— INSTRUCTION 1 —
Within the records, rewrite the part that opens with the line containing "Click the 'Changes" and closes with the line containing "Action: tap(982, 89)", switching "Given" to "Prompt" and leaving everything else unchanged.

— SUPPLIED TEXT —

Carmichaels Area Junior/Senior High School is a public Junior/Senior High School, serving around 400 students in grades 6-12, and is located about 60 miles south of Pittsburgh in eastcentral Greene County.

Alma Mater
The Alma Mater for Carmichaels  was written and composed by Arnold Battaglini

Dear old Carmichaels a toast to you,
Carmichaels, our Alma Mater.
In our hearts we’ll ever think of you,
We are loyal sons and daughters.
Dear golden years passing by,
Oh, how they fly!
Short years for both you and I,
We will always sing this song to you,
To the world we’ll tell your story.
We are proud that we belong to you,
As you stand in all your glory.

Graduation Requirements
The Carmichaels Area School District requires students to attain a minimum of 25 Planned Courses through successful completion of coursework.
 English - 4 Planned Courses
 Math - 4 Planned Courses
 Science - 4 Planned Courses
 History - 4 Planned Courses
 Phys. Ed. - 1 Planned Course
 Electives - 8 Courses

Career Paths
Students at Carmichaels have the option in grades 10-12 to choose one of two career paths:
 Academic - Students plan to further their education after High School by completing the required coursework for institutions of higher learning.

— MATERIAL FOR THIS TASK —
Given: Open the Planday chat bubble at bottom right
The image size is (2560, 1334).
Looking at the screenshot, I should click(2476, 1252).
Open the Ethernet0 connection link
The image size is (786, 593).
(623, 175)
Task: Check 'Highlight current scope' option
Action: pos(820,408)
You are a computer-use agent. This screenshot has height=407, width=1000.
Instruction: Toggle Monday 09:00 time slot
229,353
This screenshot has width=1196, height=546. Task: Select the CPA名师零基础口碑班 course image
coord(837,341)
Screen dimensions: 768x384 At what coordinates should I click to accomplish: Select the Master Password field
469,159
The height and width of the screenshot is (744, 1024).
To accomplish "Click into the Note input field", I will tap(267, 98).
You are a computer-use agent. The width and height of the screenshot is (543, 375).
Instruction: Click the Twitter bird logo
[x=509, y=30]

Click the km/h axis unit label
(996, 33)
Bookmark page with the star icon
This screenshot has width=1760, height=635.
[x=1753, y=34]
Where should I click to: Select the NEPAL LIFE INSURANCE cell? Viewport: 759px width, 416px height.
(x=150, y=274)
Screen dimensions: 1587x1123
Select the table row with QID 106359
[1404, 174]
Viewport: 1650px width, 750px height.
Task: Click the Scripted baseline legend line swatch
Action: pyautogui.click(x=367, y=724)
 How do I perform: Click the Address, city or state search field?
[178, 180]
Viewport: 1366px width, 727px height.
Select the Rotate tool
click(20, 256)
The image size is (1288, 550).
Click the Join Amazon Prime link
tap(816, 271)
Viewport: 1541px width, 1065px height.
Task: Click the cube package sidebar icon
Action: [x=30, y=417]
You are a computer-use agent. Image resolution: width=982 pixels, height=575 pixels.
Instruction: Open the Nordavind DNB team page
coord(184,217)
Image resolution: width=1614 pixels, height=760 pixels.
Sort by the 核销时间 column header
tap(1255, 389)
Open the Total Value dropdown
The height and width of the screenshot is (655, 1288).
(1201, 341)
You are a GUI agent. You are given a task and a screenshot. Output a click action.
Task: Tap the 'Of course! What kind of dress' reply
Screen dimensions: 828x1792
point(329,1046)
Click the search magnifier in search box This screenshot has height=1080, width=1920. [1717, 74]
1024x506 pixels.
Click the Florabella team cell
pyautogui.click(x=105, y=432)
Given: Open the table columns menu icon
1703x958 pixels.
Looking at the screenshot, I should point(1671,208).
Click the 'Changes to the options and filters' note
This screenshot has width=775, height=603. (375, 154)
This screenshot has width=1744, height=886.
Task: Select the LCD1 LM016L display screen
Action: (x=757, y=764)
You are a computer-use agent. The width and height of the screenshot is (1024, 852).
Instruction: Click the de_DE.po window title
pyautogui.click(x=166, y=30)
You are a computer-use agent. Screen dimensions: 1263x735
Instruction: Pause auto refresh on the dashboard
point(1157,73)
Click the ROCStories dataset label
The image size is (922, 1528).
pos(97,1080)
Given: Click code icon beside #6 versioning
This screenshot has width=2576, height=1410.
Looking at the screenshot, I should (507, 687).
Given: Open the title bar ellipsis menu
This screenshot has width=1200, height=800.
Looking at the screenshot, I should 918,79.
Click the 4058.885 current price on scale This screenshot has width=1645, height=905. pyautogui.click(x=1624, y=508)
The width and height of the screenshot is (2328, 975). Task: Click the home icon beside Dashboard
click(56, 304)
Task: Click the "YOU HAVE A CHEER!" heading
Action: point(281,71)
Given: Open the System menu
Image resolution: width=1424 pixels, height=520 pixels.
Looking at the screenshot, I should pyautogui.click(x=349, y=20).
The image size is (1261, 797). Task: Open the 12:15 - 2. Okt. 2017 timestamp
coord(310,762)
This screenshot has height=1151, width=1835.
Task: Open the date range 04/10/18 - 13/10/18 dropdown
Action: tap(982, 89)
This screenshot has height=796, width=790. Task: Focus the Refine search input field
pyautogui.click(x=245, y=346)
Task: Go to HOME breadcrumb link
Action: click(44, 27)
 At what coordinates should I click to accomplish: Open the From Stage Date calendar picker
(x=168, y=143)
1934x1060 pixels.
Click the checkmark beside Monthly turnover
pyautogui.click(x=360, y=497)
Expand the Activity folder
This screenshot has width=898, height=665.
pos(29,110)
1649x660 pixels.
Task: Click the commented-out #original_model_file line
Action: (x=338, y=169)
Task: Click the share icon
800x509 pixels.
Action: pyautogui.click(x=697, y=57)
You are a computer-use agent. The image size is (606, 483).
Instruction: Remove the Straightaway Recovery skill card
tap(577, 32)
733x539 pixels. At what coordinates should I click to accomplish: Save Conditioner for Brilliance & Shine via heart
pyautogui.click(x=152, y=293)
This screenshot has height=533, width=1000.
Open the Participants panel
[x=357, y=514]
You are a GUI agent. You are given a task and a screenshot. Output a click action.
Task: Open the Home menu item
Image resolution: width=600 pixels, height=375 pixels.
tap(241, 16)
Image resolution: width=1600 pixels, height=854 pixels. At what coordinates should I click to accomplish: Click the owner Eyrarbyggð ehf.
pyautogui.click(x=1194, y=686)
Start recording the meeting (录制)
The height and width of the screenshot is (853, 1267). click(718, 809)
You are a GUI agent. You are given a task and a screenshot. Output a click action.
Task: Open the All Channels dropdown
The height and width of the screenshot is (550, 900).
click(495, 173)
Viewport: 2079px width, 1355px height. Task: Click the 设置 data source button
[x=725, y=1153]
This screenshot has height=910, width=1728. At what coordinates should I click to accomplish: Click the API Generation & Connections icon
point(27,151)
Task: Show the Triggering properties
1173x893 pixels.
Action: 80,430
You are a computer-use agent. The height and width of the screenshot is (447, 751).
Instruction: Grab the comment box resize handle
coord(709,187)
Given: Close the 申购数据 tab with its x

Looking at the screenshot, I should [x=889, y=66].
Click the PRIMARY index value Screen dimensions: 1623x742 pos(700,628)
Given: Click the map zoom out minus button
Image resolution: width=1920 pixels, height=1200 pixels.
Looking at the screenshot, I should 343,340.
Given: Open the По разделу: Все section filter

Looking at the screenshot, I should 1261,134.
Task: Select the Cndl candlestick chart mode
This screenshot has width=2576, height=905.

— INSTRUCTION 2 —
From the Carmichaels school text, return word for word the part that opens with the words containing "Carmichaels Area Junior/Senior" and closes with "tell your story.".

— FULL RESPONSE 1 —
Click the 'Changes to the options and filters' note
This screenshot has width=775, height=603. (375, 154)
This screenshot has width=1744, height=886.
Task: Select the LCD1 LM016L display screen
Action: (x=757, y=764)
You are a computer-use agent. The width and height of the screenshot is (1024, 852).
Instruction: Click the de_DE.po window title
pyautogui.click(x=166, y=30)
You are a computer-use agent. Screen dimensions: 1263x735
Instruction: Pause auto refresh on the dashboard
point(1157,73)
Click the ROCStories dataset label
The image size is (922, 1528).
pos(97,1080)
Prompt: Click code icon beside #6 versioning
This screenshot has width=2576, height=1410.
Looking at the screenshot, I should (507, 687).
Prompt: Open the title bar ellipsis menu
This screenshot has width=1200, height=800.
Looking at the screenshot, I should 918,79.
Click the 4058.885 current price on scale This screenshot has width=1645, height=905. pyautogui.click(x=1624, y=508)
The width and height of the screenshot is (2328, 975). Task: Click the home icon beside Dashboard
click(56, 304)
Task: Click the "YOU HAVE A CHEER!" heading
Action: point(281,71)
Prompt: Open the System menu
Image resolution: width=1424 pixels, height=520 pixels.
Looking at the screenshot, I should pyautogui.click(x=349, y=20).
The image size is (1261, 797). Task: Open the 12:15 - 2. Okt. 2017 timestamp
coord(310,762)
This screenshot has height=1151, width=1835.
Task: Open the date range 04/10/18 - 13/10/18 dropdown
Action: tap(982, 89)

— FULL RESPONSE 2 —
Carmichaels Area Junior/Senior High School is a public Junior/Senior High School, serving around 400 students in grades 6-12, and is located about 60 miles south of Pittsburgh in eastcentral Greene County.

Alma Mater
The Alma Mater for Carmichaels  was written and composed by Arnold Battaglini

Dear old Carmichaels a toast to you,
Carmichaels, our Alma Mater.
In our hearts we’ll ever think of you,
We are loyal sons and daughters.
Dear golden years passing by,
Oh, how they fly!
Short years for both you and I,
We will always sing this song to you,
To the world we’ll tell your story.